A community-based cohort was defined, in which the exposure variable was heterozygosity for HH. Heterozygotes were identified by mailing individuals homozygous for HH questionnaires concerning the health histories of their parents (predominantly heterozygotes or exposed). Spouses of the HH homozygotes were asked to complete accompanying questionnaires concerning their parents (unexposed). The frequencies for exposed and unexposed, age-adjusted relative risks (RR), and 95% confidence intervals (CI), of cancer, heart disease, and stroke as causes of death as well as the cumulative incidence of heart attack, diabetes, stroke, hypertension, colonic adenoma, and cancers of the lung, colorectum, breast, cervix, pancreas, stomach, and blood were estimated.

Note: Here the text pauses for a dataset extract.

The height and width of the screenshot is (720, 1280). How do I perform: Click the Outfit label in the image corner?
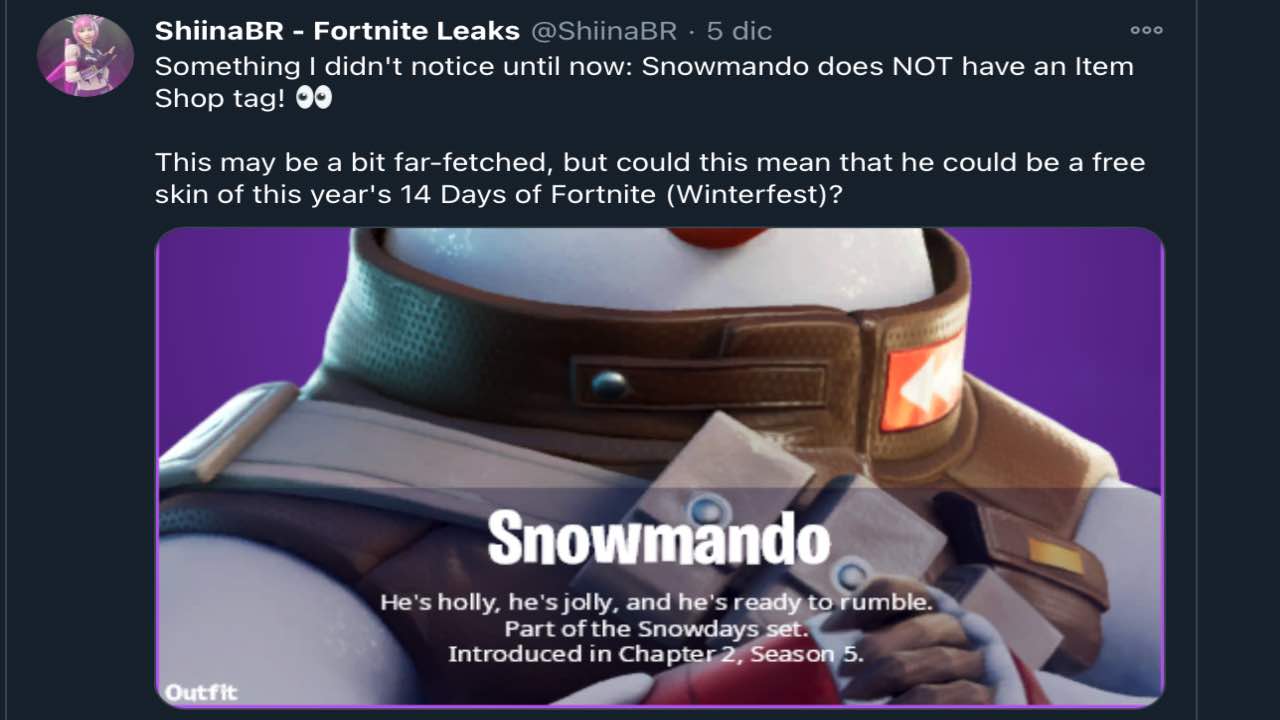click(x=201, y=692)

Data were available for 1950 HH heterozygotes and 1656 unexposed subjects. Elevated RR were observed in HH heterozygotes in males for diabetes (RR, 1.16; 95% CI, 1.01-1.33), colorectal cancer (RR, 1.28; CI, 1.07-1.53), and hematologic malignancy (RR, 1.30; CI, 1.30-1.63), for colonic adenoma in females (RR, 1.29; CI, 1.08-1.53) and males (RR, 1.24; CI, 1.05-1.46), and for stomach cancer in females (RR, 1.37; CI, 1.04-1.79).
Heterozygosity for HH is associated with increased risk for colorectal neoplasia, diabetes, hematologic malignancy, and gastric cancer. No increased risk of heart disease, cancer death, or cancers of the lung, breast, or cervix were demonstrated.